TASK REQUIREMENTS:
(1) Answer these from the article on the elegant crescentchest:
(a) In which country is the subspecies M. e. paucalensis found?
(b) What were the three described nests built from?
(c) How long is the elegant crescentchest?
(2) From the article on the elegant crescentchest, print word for word the part that opens with the words containing "Scientific classification" and closes with "elegans (Lesson, 1844)".

───── TEXT FOR ANALYSIS ─────

Scientific classification
- Kingdom: Animalia
- Phylum: Chordata
- Class: Aves
- Order: Passeriformes
- Family: Melanopareiidae
- Genus: Melanopareia
- Species: M. elegans
- Binomial name: Melanopareia elegans (Lesson, 1844)

= Elegant crescentchest =

- Genus: Melanopareia
- Species: elegans
- Authority: (Lesson, 1844)
- Conservation status: LC

Species of bird

The elegant crescentchest (Melanopareia elegans) is a species of bird in the family Melanopareiidae. It is found in Ecuador and Peru.

==Taxonomy and systematics==

The crescentchests (genus Melanopareia) were previously included in family Rhinocryptidae, the tapaculos. A 2010 publication confirmed earlier work and created their present genus. The elegant crescentchest and the Marañón crescentchest (Melanopareia maranonica) might form a superspecies. Two subspecies of elegant crescentchest are recognized, the nominate Melanopareia elegans elegans and M. e. paucalensis.

==Description==

The elegant crescentchest is 14.5 cm long. Males weigh 16.0 to 20.2 g and females 15.5 to 19.0 g Males of both subspecies have a black crown, nape, and mask and a creamy supercilium. The back and rump are olive-brown. Its throat is white or pale buff that is darker around the margins and a black "bib" is below it. The upper chest is dark chestnut fading to tawny on the flanks and belly. The nominate female is similar, but the crown is sooty and there is no dark chestnut on the chest. The female M. e. paucalensis is like the nominate except that its crown is the same olive-brown as the back.

==Distribution and habitat==

The elegant crescentchest is found discontinuously along the coast of Ecuador from Manabí Province south into Peru as far south as the Department of La Libertad. The nominate is in Ecuador and M. e. paucalensis is in Peru, and birds in far southern Ecuador might be intergrades between the two subspecies. Its principal habitat is scrub and undergrowth in semi-arid woodland; it can also be found in more humid disturbed areas. In Ecuador it ranges from near sea level usually to 2000 m and locally to 2400 m. It Peru it reaches only as high as 1700 m.

==Behavior==
===Feeding===
The elegant crescentchest's diet has not been reported. It forages alone by hopping through dense cover on and near the ground.

===Breeding===

Almost nothing is known about the elegant crescentchest's breeding phenology. Three nests have been described. They were constructed of dry strips of cactus and weeds, were enclosed with a side entrance, and hidden on the ground.

===Vocalization===

The elegant crescentchest's song is "a series of..."chuck" notes" . Its scold call is "a dry penetrating churr" .

==Status==

The IUCN has assessed the elegant crescentchest as being of Least Concern. Though it has a somewhat restricted range, it occurs in several protected areas and tolerates habitat disturbance.

───── DATASET ─────

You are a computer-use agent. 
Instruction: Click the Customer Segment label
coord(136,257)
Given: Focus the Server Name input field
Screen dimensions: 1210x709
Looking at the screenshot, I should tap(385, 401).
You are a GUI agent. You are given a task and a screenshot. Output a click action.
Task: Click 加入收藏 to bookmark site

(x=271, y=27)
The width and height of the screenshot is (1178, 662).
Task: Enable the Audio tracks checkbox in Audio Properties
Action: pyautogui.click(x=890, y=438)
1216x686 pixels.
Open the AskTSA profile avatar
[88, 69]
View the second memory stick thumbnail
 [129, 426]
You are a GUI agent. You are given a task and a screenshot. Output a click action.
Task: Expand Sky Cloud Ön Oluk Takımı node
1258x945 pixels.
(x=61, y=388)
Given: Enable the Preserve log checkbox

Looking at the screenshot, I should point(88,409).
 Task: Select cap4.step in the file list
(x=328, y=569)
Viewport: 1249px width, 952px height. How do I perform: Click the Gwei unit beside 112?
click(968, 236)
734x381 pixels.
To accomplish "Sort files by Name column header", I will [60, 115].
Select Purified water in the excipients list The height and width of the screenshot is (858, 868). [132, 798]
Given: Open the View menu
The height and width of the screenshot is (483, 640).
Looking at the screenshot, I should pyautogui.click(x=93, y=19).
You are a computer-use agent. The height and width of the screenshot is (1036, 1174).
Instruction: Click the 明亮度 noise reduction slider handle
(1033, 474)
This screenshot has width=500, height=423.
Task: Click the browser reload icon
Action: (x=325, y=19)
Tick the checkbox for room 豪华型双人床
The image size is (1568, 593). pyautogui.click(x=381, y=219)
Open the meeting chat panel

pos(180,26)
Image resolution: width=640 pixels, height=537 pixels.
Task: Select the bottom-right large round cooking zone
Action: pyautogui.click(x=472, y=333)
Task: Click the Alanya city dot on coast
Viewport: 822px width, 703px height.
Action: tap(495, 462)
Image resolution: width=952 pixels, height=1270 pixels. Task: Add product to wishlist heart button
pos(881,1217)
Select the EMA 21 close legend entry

─────

ANSWER SECTION:
(1)
(a) Peru
(b) Dry strips of cactus and weeds
(c) 14.5 cm

(2)
Scientific classification
- Kingdom: Animalia
- Phylum: Chordata
- Class: Aves
- Order: Passeriformes
- Family: Melanopareiidae
- Genus: Melanopareia
- Species: M. elegans
- Binomial name: Melanopareia elegans (Lesson, 1844)